What to do – Among the lines below, count those that include "Viewport", and state the count alone.

Collected data entries:
BEGIN
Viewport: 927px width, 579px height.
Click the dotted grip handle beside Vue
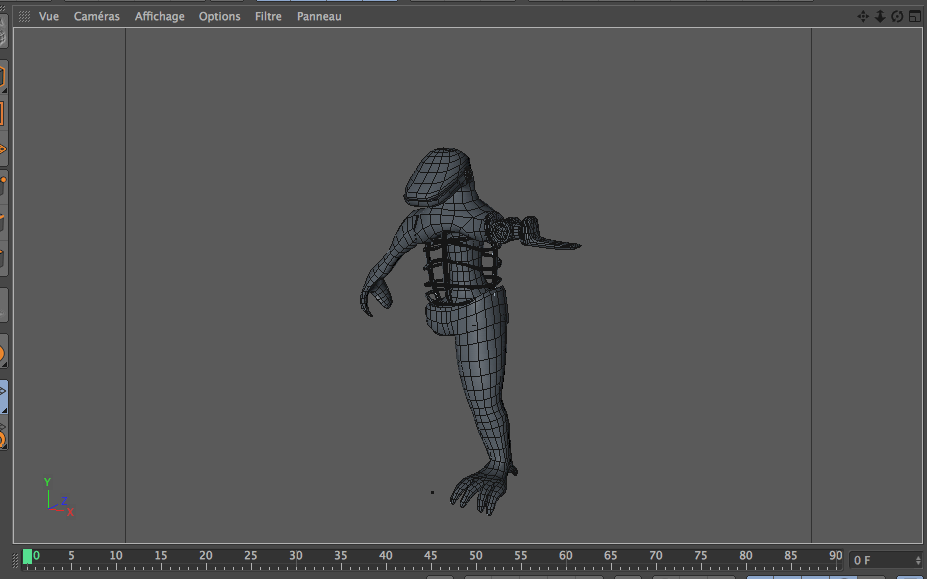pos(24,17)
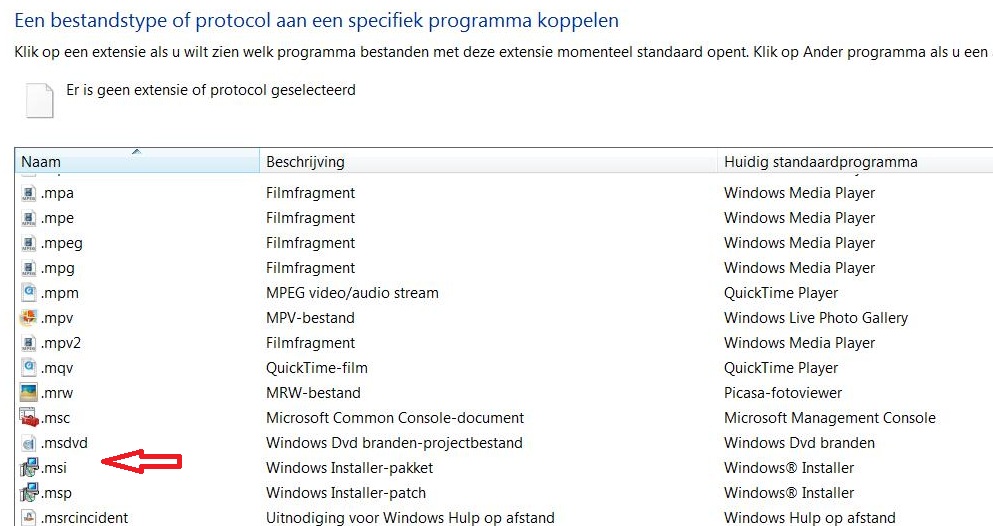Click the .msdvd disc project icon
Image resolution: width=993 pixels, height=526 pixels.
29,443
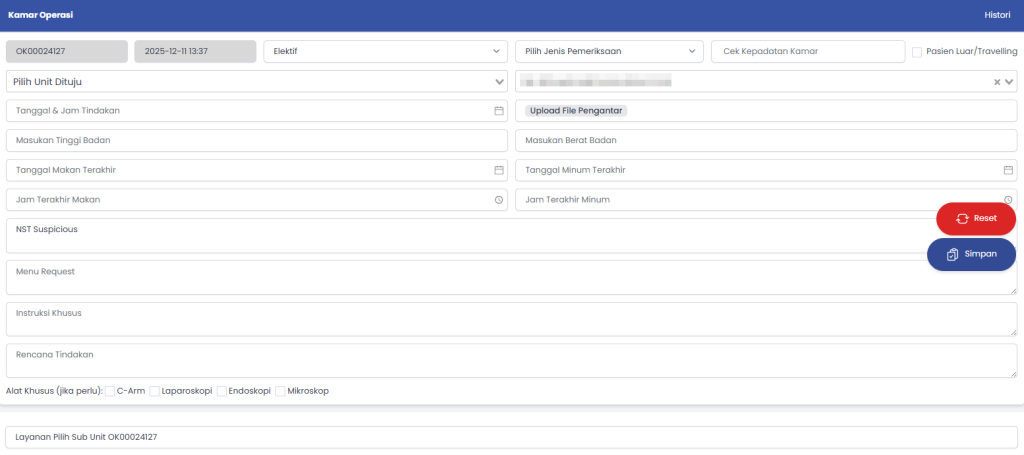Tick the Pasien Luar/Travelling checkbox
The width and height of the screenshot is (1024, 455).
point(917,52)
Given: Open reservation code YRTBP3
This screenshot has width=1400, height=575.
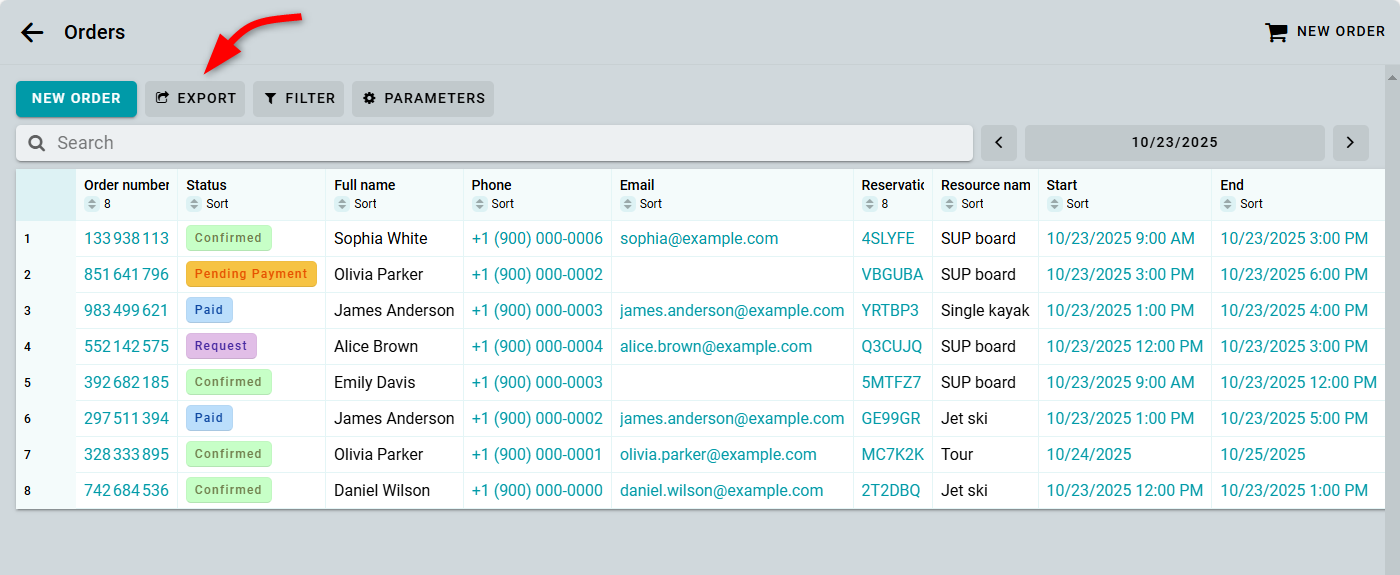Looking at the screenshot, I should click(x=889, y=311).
END
BEGIN
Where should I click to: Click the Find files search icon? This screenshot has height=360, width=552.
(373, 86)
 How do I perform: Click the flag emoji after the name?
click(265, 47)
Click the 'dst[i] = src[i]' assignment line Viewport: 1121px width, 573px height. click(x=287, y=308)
END
Solved problem – 2